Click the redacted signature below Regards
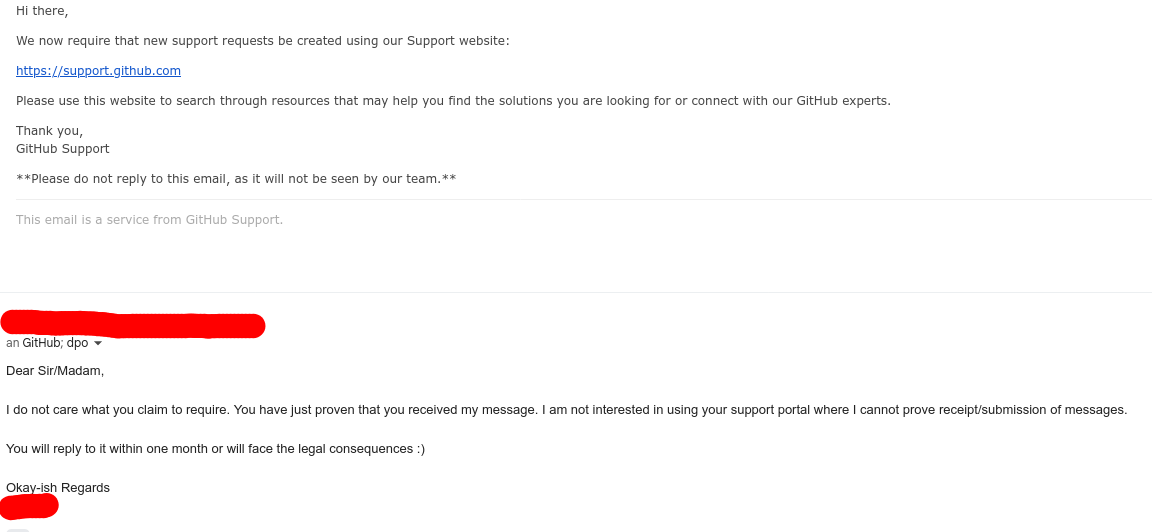The image size is (1152, 532). 29,506
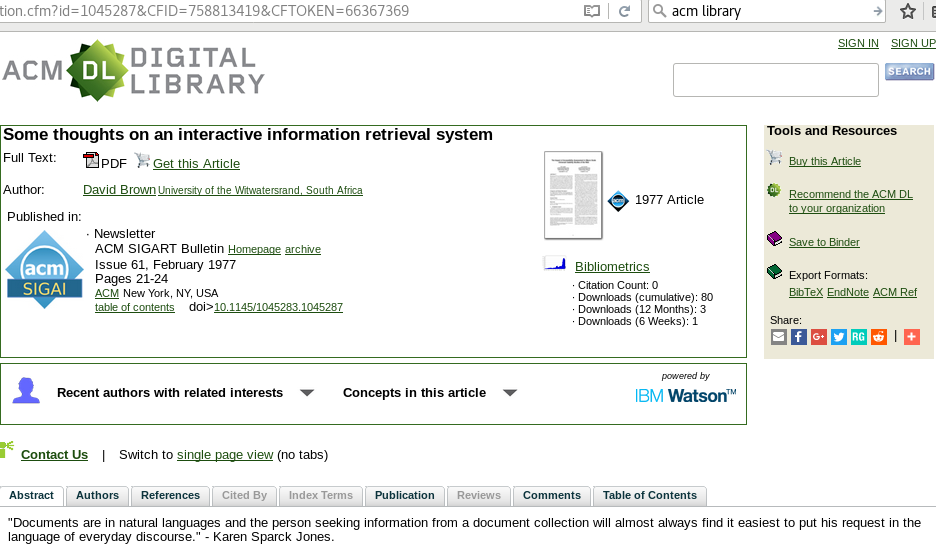Share article via email icon
This screenshot has height=556, width=936.
[779, 337]
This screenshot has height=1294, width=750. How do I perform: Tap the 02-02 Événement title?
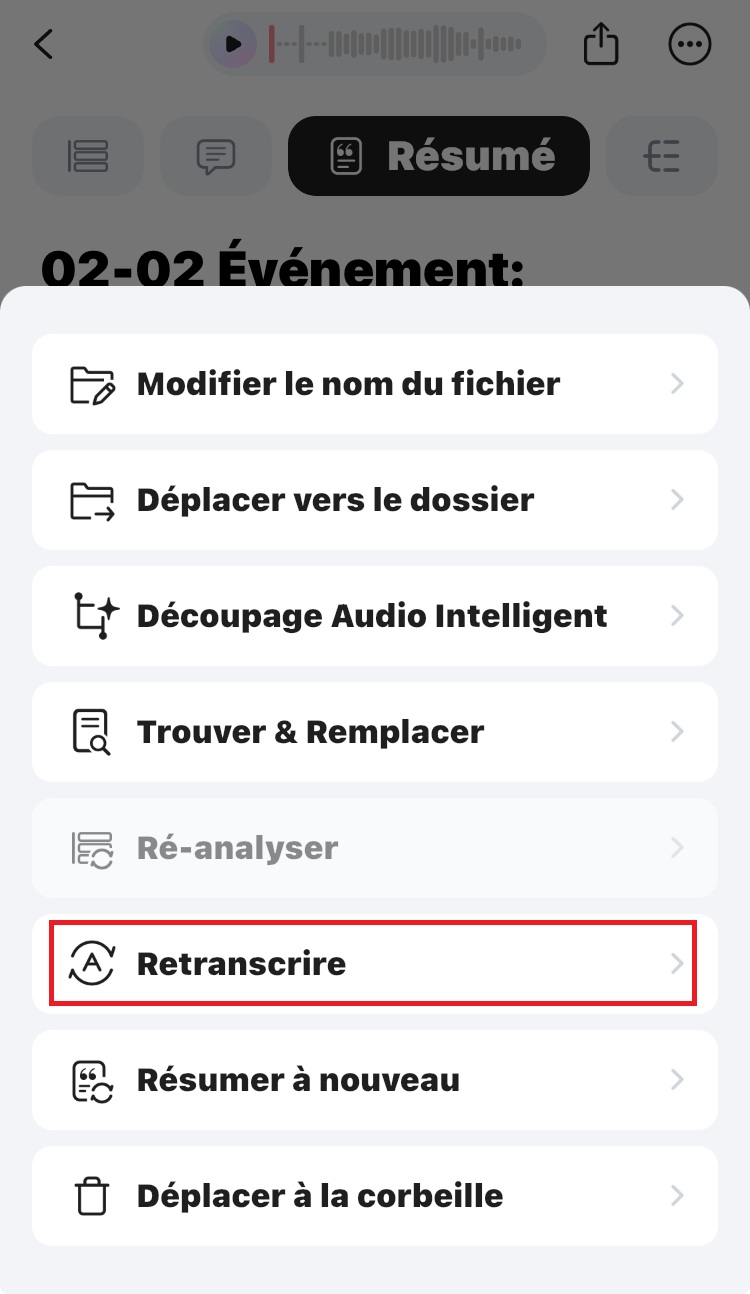pyautogui.click(x=283, y=270)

◆ ◆ ◆ ◆ ◆ ◆ ◆

# YOUR GOAL
Set the records down again word for word; the pictures stay out.

# RESULT
Click the redacted signature below Regards
The image size is (1152, 532). 29,506
Share article via email icon
This screenshot has height=556, width=936.
[779, 337]
This screenshot has height=1294, width=750. How do I perform: Tap the 02-02 Événement title?
pyautogui.click(x=283, y=270)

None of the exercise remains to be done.